* DIRECTION: Please change "icon" to "symbol" throughout the material below and give it again with nothing else altered, leaving out the pictures.

* DATA SHOWN:
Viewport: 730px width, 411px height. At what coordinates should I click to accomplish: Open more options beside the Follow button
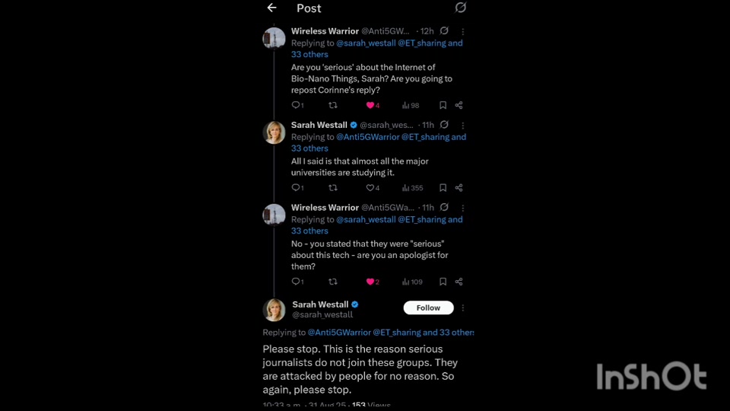click(462, 307)
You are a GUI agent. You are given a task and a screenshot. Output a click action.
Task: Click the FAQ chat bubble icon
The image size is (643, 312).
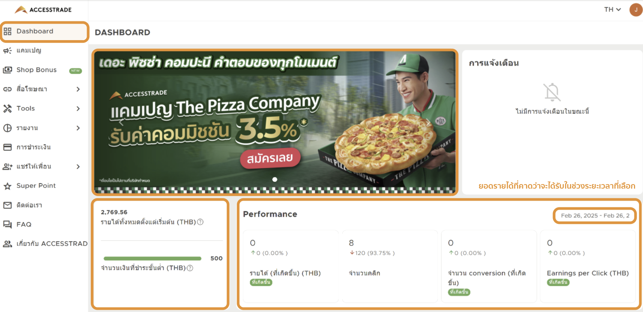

* FULL SOLUTION:
Viewport: 730px width, 411px height. At what coordinates should I click to accomplish: Open more options beside the Follow button
click(462, 307)
You are a GUI agent. You are given a task and a screenshot. Output a click action.
Task: Click the FAQ chat bubble symbol
The image size is (643, 312).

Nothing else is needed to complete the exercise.